◆ **WHAT YOU SHOULD DO**: All lines below containing "Bologna" are to be listed.

◆ **Dataset items**:
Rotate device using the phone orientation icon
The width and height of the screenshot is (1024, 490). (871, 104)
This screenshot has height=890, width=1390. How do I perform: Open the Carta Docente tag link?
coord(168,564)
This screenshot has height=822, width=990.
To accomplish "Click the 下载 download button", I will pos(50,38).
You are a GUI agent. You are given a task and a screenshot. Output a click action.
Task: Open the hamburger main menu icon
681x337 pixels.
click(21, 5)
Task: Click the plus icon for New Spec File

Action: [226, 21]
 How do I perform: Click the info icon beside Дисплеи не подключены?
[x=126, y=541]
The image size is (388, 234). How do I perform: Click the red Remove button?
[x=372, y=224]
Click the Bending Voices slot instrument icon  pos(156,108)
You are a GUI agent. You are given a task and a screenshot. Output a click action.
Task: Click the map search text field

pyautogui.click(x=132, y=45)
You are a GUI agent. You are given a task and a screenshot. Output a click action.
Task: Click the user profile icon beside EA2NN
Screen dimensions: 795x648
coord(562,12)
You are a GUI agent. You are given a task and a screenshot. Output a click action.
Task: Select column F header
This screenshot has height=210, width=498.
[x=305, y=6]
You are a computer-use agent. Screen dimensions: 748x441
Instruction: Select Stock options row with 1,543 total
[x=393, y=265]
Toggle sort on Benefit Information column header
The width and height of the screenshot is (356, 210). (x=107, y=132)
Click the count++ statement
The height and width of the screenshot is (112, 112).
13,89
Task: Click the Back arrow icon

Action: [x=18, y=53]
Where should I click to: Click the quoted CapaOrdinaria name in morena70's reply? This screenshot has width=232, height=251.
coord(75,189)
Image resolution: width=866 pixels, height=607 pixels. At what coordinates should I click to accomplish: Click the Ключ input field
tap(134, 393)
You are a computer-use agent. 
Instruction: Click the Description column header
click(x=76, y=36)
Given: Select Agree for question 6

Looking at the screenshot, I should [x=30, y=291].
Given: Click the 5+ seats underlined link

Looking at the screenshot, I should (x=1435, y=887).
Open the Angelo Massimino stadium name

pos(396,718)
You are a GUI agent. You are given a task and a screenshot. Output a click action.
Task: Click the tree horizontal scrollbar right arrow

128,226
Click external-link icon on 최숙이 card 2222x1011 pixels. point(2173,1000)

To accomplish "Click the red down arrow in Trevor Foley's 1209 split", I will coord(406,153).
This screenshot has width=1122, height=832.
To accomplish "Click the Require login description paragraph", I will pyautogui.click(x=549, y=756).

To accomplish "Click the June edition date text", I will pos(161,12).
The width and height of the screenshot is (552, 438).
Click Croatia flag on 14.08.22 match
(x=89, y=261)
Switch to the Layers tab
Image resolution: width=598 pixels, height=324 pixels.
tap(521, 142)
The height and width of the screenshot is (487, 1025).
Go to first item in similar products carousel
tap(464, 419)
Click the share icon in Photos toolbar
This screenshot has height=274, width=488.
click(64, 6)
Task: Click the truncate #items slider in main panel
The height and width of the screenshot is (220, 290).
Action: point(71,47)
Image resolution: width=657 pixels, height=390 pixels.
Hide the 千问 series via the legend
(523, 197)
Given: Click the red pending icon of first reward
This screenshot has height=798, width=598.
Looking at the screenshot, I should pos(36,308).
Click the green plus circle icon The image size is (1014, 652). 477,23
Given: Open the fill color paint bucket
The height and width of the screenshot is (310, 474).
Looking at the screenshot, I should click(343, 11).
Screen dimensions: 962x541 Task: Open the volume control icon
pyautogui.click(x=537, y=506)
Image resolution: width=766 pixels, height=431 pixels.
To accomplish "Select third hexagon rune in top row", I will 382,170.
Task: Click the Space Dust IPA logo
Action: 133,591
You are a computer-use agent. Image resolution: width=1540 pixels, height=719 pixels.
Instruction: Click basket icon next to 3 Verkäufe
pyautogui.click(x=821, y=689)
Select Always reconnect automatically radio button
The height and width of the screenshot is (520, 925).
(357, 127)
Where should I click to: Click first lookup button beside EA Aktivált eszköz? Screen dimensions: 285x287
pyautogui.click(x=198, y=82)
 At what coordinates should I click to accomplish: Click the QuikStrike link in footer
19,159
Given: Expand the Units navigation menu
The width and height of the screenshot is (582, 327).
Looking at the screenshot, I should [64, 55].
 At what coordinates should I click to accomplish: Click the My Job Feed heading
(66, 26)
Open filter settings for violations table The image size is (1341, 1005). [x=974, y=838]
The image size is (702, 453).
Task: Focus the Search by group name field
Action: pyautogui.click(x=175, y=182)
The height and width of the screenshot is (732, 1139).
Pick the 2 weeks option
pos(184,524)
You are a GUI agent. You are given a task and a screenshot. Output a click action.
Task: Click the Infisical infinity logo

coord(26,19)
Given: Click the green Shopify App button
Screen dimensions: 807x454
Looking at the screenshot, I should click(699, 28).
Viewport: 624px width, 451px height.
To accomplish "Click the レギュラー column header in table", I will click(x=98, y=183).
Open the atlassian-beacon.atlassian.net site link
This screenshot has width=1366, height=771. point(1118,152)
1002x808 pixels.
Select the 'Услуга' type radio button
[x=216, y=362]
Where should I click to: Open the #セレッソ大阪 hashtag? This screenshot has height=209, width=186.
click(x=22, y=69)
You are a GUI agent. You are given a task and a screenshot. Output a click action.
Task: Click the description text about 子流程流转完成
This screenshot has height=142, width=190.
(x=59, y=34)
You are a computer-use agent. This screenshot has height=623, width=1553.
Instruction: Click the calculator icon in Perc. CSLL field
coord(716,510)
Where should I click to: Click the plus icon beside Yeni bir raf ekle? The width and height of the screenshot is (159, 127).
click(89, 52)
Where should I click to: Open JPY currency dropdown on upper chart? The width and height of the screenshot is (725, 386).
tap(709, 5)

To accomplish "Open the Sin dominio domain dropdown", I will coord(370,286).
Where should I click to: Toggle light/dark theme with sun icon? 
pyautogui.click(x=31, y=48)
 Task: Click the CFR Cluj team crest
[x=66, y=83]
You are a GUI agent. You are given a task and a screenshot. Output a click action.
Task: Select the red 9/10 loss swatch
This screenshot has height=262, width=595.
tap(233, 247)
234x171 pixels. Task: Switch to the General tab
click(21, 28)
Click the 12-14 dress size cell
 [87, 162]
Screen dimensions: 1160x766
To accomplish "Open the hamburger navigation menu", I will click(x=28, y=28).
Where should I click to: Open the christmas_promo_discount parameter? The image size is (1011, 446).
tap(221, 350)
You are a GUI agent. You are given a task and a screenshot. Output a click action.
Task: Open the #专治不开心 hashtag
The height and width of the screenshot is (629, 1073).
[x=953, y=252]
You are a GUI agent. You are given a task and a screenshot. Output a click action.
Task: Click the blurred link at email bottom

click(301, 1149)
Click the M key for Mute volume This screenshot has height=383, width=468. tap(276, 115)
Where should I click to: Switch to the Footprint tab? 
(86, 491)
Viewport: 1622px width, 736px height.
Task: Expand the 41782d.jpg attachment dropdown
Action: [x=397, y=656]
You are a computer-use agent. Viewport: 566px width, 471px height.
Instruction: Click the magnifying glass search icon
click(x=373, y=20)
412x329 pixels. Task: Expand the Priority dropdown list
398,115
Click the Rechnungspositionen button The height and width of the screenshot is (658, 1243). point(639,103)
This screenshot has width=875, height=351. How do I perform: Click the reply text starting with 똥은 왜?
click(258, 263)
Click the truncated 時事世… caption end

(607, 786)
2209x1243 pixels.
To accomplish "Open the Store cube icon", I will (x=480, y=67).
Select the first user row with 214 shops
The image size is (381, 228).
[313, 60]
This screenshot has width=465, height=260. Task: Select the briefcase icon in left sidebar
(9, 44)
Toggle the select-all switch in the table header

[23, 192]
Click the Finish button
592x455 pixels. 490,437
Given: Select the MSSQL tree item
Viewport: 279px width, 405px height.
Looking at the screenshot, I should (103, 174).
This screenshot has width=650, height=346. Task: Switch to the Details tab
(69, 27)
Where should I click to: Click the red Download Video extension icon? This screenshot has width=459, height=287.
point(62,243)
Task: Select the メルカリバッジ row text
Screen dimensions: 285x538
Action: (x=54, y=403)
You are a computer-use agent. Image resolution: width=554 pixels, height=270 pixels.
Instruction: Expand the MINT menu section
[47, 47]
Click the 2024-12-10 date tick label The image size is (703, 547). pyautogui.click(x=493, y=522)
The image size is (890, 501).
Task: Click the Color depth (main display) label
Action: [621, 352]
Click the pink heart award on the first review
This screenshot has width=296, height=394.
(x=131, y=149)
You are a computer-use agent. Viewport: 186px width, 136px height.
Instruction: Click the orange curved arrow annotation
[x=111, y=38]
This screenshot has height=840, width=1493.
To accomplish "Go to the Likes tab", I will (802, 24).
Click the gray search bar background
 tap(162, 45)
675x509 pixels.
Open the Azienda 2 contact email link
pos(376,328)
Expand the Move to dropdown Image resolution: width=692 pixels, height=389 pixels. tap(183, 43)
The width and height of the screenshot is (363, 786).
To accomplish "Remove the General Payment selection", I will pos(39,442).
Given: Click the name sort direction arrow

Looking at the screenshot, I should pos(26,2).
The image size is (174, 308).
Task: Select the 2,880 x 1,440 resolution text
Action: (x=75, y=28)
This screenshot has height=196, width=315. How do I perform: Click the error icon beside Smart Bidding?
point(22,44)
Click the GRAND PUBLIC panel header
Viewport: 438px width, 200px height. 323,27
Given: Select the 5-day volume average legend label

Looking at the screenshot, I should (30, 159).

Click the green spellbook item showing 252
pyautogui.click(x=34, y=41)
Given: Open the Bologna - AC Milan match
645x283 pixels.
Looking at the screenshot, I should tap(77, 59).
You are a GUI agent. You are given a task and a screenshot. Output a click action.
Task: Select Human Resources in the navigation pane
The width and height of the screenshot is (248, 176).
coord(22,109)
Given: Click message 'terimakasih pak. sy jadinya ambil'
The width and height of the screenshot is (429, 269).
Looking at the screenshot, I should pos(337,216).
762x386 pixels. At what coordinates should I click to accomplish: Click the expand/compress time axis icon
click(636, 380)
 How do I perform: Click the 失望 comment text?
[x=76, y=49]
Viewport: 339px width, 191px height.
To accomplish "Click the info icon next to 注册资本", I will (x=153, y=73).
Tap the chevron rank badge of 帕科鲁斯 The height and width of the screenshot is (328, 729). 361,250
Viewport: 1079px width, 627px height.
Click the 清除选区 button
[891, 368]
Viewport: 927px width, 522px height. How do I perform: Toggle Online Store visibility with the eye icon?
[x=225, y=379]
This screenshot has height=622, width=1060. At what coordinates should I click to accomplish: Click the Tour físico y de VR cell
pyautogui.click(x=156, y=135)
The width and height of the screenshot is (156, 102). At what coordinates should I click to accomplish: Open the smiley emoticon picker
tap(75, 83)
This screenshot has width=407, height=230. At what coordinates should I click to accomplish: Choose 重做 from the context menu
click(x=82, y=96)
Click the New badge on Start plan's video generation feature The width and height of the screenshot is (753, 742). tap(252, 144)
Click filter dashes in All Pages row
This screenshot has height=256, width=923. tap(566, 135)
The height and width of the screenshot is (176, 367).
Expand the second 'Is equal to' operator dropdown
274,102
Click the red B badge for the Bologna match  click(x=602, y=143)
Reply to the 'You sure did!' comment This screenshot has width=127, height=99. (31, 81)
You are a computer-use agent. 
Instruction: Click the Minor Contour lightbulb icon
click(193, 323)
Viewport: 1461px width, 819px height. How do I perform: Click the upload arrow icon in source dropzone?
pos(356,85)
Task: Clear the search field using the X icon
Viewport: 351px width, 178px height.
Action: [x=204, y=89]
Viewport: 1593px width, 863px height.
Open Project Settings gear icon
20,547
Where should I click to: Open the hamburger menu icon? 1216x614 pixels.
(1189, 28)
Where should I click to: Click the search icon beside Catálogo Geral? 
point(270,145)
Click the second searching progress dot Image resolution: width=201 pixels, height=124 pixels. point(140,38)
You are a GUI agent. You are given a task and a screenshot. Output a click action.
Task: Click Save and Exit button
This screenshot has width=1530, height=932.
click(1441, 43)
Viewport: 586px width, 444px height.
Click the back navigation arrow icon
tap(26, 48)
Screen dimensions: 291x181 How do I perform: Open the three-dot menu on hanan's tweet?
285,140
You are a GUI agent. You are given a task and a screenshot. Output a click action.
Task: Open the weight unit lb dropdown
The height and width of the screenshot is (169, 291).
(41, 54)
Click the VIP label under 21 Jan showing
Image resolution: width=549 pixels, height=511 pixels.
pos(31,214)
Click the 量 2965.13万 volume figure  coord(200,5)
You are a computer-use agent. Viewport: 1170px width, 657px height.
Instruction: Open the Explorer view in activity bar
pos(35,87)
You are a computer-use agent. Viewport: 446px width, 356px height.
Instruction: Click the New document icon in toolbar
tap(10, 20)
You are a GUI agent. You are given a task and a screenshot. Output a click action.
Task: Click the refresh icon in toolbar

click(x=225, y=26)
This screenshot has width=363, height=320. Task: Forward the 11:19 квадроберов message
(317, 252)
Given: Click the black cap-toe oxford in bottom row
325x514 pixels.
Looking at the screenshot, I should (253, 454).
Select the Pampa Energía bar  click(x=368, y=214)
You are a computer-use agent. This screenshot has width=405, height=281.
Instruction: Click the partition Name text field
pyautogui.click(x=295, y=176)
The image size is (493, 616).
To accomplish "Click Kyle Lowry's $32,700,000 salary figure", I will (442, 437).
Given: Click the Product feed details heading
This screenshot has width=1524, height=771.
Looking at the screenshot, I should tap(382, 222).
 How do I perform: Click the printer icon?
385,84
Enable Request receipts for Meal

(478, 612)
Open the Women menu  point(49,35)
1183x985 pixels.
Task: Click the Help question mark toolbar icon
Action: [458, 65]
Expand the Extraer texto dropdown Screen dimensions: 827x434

◆ **RESPONSE TO THE EXERCISE**:
Given: Open the Bologna - AC Milan match
Click the red B badge for the Bologna match  click(x=602, y=143)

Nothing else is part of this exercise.